Hello,
maybe I missed something, but in last days I was thinking how would I
write my own sql server. I got several ideas and because these are not
used in PG they are probably bad - but I can't figure why.
1) WAL
We have buffer manager, ok. So why not to use WAL as part of it and don't
log INSERT/UPDATE/DELETE xlog records but directly changes into buffer
pages ? When someone dirties page it has to inform bmgr about dirty region
and bmgr would formulate xlog record. The record could be for example
fixed bitmap where each bit corresponds to part of page (of size
pgsize/no-of-bits) which was changed.

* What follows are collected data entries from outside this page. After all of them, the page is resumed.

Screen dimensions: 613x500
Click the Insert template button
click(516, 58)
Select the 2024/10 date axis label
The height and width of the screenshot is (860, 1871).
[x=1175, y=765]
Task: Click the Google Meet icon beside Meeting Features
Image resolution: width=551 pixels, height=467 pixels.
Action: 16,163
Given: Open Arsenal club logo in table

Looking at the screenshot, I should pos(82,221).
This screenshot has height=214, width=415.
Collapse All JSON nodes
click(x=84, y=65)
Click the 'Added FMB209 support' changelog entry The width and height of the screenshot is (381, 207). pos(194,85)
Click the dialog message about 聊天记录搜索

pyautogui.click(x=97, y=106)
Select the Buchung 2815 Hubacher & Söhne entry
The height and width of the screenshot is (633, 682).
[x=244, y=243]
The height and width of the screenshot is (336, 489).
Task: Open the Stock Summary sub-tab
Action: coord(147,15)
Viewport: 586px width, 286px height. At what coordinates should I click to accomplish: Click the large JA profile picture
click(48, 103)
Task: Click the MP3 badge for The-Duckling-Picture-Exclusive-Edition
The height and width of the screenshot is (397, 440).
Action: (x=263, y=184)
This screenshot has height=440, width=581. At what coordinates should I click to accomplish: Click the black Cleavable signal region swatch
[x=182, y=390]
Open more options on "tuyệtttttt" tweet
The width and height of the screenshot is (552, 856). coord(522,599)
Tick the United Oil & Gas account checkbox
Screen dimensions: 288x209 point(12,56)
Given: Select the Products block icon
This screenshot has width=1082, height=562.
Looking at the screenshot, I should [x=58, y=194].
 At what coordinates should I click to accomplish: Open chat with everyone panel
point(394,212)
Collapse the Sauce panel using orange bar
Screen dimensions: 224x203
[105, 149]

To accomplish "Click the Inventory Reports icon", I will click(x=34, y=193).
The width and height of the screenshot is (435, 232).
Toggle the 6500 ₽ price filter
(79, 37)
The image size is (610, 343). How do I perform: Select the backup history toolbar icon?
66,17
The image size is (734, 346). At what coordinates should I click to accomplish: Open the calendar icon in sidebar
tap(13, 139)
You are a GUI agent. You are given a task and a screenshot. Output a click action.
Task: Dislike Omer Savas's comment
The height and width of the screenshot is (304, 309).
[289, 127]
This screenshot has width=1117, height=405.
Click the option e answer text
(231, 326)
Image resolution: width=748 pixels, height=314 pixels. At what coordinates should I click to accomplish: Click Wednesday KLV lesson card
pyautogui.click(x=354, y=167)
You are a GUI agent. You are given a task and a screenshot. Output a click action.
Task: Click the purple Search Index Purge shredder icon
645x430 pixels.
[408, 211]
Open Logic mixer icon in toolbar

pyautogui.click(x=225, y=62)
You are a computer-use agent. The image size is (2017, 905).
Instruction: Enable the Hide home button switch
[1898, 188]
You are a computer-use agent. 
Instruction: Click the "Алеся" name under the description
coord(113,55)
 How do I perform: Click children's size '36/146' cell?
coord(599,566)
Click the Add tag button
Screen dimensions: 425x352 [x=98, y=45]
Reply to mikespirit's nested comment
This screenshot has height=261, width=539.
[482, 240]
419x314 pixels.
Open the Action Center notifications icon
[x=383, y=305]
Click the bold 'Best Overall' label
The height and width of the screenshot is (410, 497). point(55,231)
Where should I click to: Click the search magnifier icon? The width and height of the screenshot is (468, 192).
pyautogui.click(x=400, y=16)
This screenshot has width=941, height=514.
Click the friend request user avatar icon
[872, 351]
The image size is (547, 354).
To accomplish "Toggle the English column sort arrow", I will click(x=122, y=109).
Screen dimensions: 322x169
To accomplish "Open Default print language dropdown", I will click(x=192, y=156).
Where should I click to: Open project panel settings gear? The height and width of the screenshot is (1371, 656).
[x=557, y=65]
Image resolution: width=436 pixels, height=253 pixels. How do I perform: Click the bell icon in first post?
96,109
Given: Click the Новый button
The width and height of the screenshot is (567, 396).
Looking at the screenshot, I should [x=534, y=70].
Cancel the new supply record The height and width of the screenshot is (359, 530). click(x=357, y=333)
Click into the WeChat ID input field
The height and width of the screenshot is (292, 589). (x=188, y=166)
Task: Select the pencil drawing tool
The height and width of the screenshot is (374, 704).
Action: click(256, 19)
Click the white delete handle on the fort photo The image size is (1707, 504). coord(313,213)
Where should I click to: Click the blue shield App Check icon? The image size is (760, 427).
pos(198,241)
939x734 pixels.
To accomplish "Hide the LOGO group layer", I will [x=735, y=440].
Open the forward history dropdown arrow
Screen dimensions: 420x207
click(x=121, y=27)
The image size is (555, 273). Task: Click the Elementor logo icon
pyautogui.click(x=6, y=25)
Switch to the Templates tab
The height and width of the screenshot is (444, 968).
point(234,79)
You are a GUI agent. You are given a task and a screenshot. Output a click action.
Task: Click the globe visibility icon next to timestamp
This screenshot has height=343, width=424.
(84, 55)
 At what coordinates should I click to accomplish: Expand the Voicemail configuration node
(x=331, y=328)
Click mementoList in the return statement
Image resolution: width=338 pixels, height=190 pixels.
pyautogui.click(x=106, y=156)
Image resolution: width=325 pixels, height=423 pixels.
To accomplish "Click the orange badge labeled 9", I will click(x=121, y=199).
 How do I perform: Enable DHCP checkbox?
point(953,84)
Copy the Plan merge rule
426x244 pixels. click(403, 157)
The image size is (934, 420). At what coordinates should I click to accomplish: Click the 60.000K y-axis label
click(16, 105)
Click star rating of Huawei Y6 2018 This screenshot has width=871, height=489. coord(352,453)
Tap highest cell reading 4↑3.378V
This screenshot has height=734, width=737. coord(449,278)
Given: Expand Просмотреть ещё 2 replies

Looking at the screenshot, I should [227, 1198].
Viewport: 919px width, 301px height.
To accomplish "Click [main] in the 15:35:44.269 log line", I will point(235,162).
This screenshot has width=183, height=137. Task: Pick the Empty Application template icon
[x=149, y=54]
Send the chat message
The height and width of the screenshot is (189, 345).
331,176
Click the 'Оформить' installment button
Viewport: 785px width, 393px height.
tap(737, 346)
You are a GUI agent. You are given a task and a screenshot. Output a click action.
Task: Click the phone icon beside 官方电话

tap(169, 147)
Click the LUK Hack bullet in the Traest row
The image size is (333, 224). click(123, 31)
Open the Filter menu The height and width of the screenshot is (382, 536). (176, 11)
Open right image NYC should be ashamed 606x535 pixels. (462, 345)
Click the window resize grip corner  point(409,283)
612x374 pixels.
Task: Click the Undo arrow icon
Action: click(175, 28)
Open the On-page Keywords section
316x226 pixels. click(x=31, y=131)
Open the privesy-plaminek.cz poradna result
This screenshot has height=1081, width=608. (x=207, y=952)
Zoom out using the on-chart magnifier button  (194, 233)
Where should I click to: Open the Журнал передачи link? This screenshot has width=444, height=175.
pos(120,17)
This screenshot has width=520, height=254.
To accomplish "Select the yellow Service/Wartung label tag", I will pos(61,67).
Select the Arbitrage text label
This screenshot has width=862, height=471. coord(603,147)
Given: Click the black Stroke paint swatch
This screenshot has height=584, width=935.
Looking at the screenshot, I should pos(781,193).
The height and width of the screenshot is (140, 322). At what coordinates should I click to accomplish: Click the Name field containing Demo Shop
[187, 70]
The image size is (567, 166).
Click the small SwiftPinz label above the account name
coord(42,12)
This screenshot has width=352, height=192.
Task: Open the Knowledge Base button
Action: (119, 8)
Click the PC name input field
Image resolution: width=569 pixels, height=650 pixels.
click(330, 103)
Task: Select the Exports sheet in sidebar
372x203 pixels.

These changed regions follows.
Multiple writes (by multiple backends) can be coalesced together as long
as their transactions overlaps and there is enough memory to keep changed
buffer pages in memory.
Pros: upper layers can think thet buffers are always safe/logged and thereis no special handling for indices; very
simple/fastredo
Cons: can't implement undo - but in non-overwriting is not needed (?)
2) SHM vs. MMAP
Why don't use mmap to share pages (instead of shm) ? There would be no
problem with tuning pg's buffer cache size - it is balanced by OS.
When using SHM there are often two copies of page: one in OS' page cache
and one in SHM (vaste of memory).
When using mmap the data goes (almost) directly from HDD into your memory
page - now you need to copy it from OS' page to PG's page.
There is one problem: how to assure that dirtied page is not flushed
before its xlog. One can use mlock but you often need root privileges to
use it. Another way is to implement own COW (copy on write) to create
intermediate buffers used only until xlog is flushed.
Are there considerations correct ?
regards, devik